Avant-propos


  J’ai trouvé, dans une boîte à sucres, au fond d’un buffet familial, une épaisse liasse de lettres retenues par un élastique. C’était la correspondance de mon grand-père avec sa femme, durant un an et demi, tout juste à la veille de la seconde guerre mondiale. Le papier avion utilisé était extrêmement fin et les pages grand format étaient remplies d’une écriture très serrée et ordonnée qui ne voulait perdre aucun centimètre carré le reliant à elle. S’il postait une lettre tous les deux ou trois jours, il écrivait quand même quotidiennement, perdu qu’il était, avec ses camarades, militaires comme lui, sur les mers d’Asie. Son occupation d’écriture qu’il effectuait avec régularité, devait lui éviter de se dissoudre dans la moiteur ambiante de l’Indochine, et lui permettre de maintenir le lien qui le rattachait à sa famille.
  J’ai lu attentivement le journal épistolaire de cet homme que je ne connaissais pas, et dont je n’avais jamais entendu parler alors qu’il était pourtant mon grand-père paternel.
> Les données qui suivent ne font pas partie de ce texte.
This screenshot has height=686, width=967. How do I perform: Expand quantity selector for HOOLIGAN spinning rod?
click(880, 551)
J’ai lu ses pensées et ses préoccupations au jour le jour, appris ses sentiments et ses valeurs. Et soudain, il m’est devenu proche, comme si je venais de le rencontrer, mais de le rencontrer vraiment, en chair et en os. Comme s’il avait décidé de me rendre une petite visite imprévue, venant de nulle part, et brusquement pourtant très intime, pour causer un peu. Son écriture me l’a rendu bien plus proche qu’une simple photo, bien plus présent. J’ai eu l’impression d’être près de lui, juste derrière, quand il écrivait ses lettres dans sa carrée, immobile et suant, simplement rien qu’en restant assis, là, dans cet enfer tropical.
  Je l’ai soudain découvert, lui qui n’a jamais dépassé l’âge que j’avais lorsque j’ai eu mon fils. Et j’ai été touché par son ton simple et sans manières. J’ai retrouvé, par delà les générations, des façons de penser ou de ressentir qui me sont familières.
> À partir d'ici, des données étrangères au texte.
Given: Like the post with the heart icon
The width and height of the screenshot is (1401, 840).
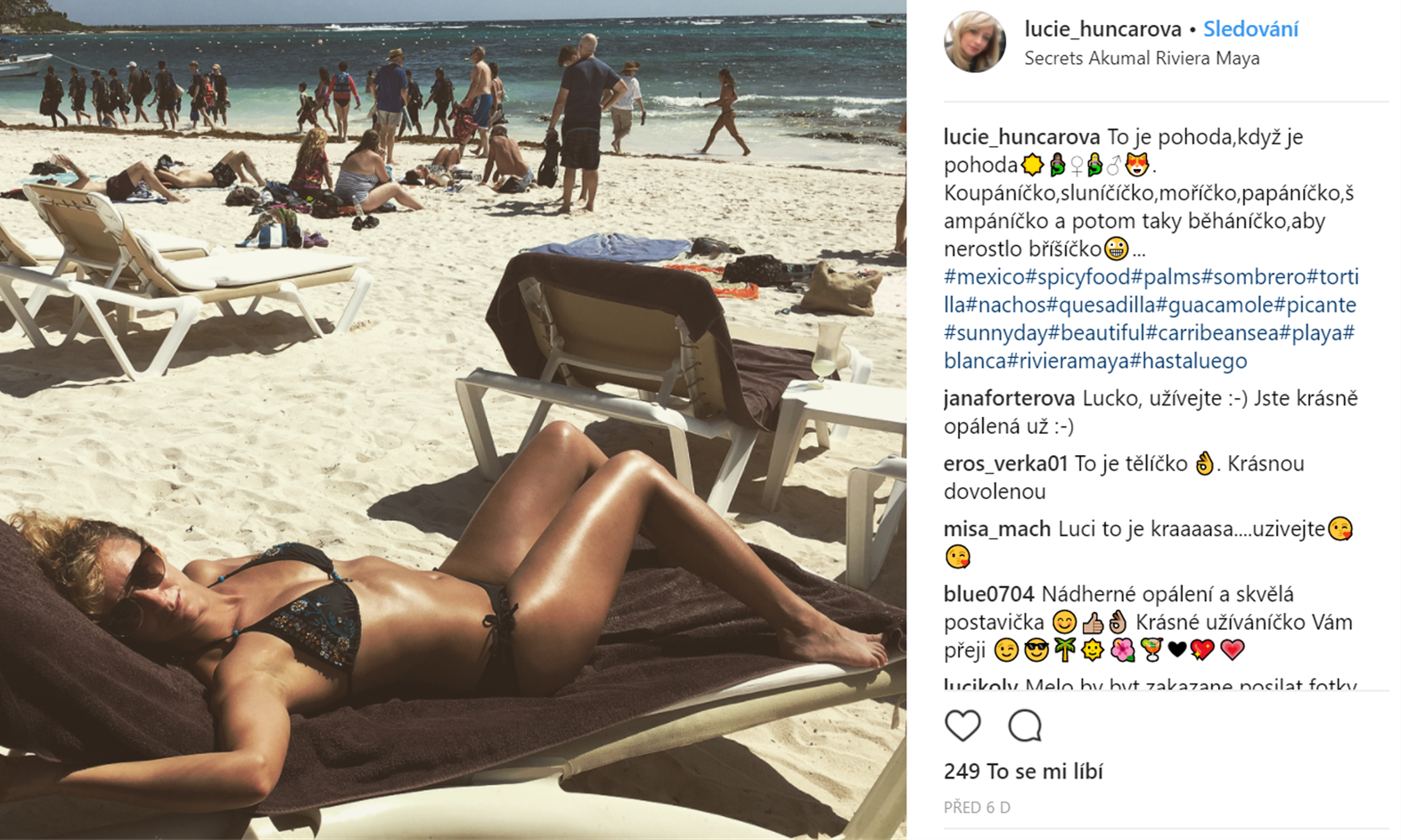Looking at the screenshot, I should (963, 726).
  Si je l’ai approché un tant soit peu, je le dois à son écriture. Ce petit paquet de feuilles pliées l’a sauvé de l’oubli définitif plus efficacement que n’importe quelle autre réalisation à laquelle il aurait pu se consacrer.  Et je me suis alors trouvé au moins un point commun avec lui : l’écriture.
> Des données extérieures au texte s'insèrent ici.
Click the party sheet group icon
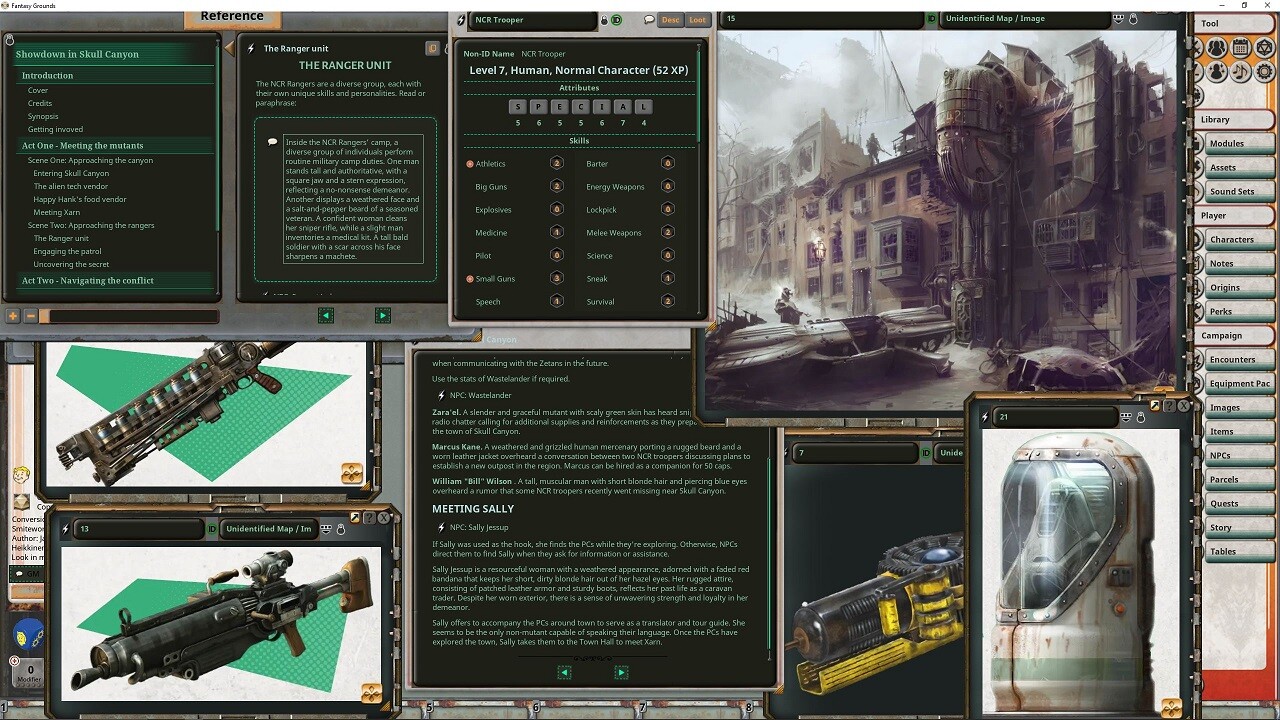The width and height of the screenshot is (1280, 720). click(1216, 48)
  Au commencement de l’acte d’écrire, pour moi, est la révolte. Ecrire, c’est dénoncer.  L’écriture est une arme magique extraordinairement puissante que même le temps n’entame pas.
  Ecrire est l’arme élémentaire pour lutter contre la domination et l’oppression puisqu’elle libère l’expression de la vérité qui est la première marche vers la liberté, à franchir, pour ceux qu’on a aliénés. L’écriture traverse la mort et le temps parce qu’elle reste et demeure même après ceux qui ne sont plus, après les batailles, par delà les victimes et les bourreaux. Sous toutes les dictatures, sous tous les régimes totalitaires, le premier qu’on enferme est celui qui écrit, le journaliste ou l’auteur dissident, l’écrivain. Car c’est de lui que la menace pourrait surgir, lui qui risque de délivrer les consciences, première condition nécessaire à une possible rébellion.
  N’étant pas écrivain professionnel, j’ai le privilège d’écrire pour mon plaisir et uniquement pour cela. Nulle raison purement alimentaire ne me contraint à remplir des pages pour « produire » une œuvre monnayable. Ainsi, de longues périodes où je n’ai rien à exprimer peuvent s’installer dans le temps sans que rien ne me talonne. Je n’écris que lorsque l’inspiration vient et je prends cela comme un luxe.
  Internet, lorsqu'il devint accessible, m’est alors apparu comme un bon moyen d’ouvrir mes tiroirs sur l’espace extérieur. Je ne subis aucune pression éditoriale, de mode ou de commande, et ne dois m’exécuter devant personne, même si je reste attentif à évaluer les conseils d’amis avisés.
  Je crois bien maintenant, maîtriser à la fois, l’espace et le temps.